Soweit sich die weiße Tochter erinnerte, war Michaels wahres Leben weitaus schöner gewesen. Trotzdem hatte sie ihm sicherheitshalber lieber diese düstere Erzählung dargeboten. Denn zu viele gute Erinnerungen halten das Misstrauen wach. Die Leute akzeptieren nicht, dass sie von allen gefeierte Rockstars gewesen waren, die die große Liebe gefunden haben oder dass sie Wissenschaftler waren, deren Forschung dabei geholfen hatte, eine grauenhafte Krankheit zu besiegen. Aber sie sind durchaus bereit zu glauben, dass sie kleine, unbedeutende Lichter gewesen waren, denen das Leben beständig in den Arsch getreten hatte. Dass jemand diese trügerische Rückführung vorzeitig abbrach, war ihr genauso recht, denn das bedeutete ebenfalls, dass er seine Suche aufgegeben hatte. Ohnehin geschah dies äußerst selten. Die Meisten waren dafür schlicht zu neugierig.
Vor allem jedoch war es wichtig, dass die Widerspenstigen nicht mehr zurückwollten, dass die Vorstellung, sich all den Grausamkeiten stellen zu müssen, die sie begangen hatten, all den Überlebenden, die sie traumatisiert hatten und die sie nun aus tiefstem Herzen hassten, schlimmer war, als jenes ereignislose Gefängnis aus Tannen und Schnee.
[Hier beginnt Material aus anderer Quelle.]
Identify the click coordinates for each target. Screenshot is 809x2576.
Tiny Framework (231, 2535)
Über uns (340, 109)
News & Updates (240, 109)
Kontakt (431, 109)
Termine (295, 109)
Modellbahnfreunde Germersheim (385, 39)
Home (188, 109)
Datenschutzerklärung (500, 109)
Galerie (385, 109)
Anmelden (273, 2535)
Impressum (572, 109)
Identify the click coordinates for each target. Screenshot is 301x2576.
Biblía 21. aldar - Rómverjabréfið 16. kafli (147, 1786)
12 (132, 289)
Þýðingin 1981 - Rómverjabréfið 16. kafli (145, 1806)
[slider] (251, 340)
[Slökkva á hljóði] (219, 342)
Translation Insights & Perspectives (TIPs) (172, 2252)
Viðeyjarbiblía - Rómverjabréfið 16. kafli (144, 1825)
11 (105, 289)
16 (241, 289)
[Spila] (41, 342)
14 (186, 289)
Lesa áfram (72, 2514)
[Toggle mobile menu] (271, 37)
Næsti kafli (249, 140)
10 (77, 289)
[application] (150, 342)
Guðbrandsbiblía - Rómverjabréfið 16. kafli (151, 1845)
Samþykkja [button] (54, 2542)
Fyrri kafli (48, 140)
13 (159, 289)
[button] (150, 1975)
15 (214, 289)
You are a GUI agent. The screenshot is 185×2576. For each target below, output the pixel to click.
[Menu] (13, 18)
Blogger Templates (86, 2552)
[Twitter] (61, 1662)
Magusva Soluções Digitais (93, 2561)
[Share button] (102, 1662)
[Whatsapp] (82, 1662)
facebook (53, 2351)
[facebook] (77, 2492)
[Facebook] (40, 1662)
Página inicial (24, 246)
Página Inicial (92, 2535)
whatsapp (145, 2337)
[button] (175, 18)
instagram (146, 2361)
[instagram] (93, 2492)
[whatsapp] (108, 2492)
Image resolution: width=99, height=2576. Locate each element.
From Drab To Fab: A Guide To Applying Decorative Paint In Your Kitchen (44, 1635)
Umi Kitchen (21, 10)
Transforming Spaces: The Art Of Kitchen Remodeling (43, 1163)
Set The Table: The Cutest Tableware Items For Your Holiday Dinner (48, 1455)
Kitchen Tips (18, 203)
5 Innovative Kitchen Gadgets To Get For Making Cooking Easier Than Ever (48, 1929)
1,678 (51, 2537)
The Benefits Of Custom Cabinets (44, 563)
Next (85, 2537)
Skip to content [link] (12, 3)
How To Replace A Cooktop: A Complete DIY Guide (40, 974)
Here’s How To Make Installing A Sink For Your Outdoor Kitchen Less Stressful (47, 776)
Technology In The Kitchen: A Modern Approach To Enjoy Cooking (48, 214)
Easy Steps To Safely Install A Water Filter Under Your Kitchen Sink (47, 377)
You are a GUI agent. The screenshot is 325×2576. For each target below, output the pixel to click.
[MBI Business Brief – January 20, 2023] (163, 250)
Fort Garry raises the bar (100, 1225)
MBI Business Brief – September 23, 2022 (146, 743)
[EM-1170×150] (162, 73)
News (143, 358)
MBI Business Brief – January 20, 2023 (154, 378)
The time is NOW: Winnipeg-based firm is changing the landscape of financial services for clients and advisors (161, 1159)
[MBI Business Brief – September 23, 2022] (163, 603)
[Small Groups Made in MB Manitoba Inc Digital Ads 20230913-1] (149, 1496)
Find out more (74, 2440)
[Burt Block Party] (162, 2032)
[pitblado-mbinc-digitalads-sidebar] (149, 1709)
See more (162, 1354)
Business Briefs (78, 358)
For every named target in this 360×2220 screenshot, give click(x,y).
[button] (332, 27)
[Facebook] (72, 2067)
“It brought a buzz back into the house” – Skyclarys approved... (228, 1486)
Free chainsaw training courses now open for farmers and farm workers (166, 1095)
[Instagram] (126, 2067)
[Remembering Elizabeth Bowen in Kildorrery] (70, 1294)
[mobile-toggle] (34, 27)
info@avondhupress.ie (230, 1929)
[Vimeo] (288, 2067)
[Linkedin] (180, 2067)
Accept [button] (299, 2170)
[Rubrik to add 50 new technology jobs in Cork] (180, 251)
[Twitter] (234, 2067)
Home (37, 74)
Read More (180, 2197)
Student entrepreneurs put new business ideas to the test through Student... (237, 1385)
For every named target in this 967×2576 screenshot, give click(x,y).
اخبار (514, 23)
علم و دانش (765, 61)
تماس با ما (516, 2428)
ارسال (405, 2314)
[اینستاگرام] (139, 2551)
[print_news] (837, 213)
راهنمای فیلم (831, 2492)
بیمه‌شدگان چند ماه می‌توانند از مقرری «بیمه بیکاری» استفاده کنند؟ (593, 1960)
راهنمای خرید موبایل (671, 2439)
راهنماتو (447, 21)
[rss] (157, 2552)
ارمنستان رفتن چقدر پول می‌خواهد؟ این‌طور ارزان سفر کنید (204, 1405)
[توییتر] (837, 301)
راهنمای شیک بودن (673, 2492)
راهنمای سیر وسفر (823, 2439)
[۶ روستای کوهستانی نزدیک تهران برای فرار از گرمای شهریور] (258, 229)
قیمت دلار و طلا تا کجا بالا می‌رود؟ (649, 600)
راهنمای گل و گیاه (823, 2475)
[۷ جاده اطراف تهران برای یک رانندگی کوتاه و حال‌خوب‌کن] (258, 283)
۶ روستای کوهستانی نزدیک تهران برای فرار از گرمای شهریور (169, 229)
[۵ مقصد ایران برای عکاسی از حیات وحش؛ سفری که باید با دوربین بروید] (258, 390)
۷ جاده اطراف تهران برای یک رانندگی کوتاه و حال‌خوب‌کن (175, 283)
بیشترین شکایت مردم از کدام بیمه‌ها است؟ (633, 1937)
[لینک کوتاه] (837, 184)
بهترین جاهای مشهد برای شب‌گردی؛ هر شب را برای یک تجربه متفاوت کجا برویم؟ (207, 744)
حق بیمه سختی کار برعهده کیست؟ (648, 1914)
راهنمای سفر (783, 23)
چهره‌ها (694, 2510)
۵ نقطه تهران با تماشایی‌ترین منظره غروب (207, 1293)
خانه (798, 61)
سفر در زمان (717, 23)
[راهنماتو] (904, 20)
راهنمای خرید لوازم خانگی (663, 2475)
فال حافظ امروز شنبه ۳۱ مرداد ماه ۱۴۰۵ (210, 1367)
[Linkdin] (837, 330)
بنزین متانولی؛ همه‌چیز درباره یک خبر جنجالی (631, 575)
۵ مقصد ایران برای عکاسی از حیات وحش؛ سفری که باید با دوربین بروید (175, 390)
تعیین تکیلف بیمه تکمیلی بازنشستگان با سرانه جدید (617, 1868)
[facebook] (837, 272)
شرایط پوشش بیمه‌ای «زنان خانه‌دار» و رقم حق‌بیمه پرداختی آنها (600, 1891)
Schuld war eine bessere Fessel, eine bessere Vorsichtsmaßnahme als selbst jene unsichtbare Barriere, welche die weiße Tochter in diesem Moment durchstieß. Kaum, da sie dies getan hatte, dehnte sich ihr Körper auf das Zweihundertfache aus. Sie wurde eine Göttin, eine Gigantin, die zwischen der sternenlose Leere umhertrieb und fast liebevoll einen Blick auf ihr Lebenswerk warf. Jene endlos scheinende Vitrine voll mit kleinen, schimmernden Schneekugeln in denen kleine, atmende Geschichten ihren Apfeltee tranken und in Gedanken knisternd weiße Seiten umblätterten, von den sie alle wahren Buchstaben gestohlen hatte.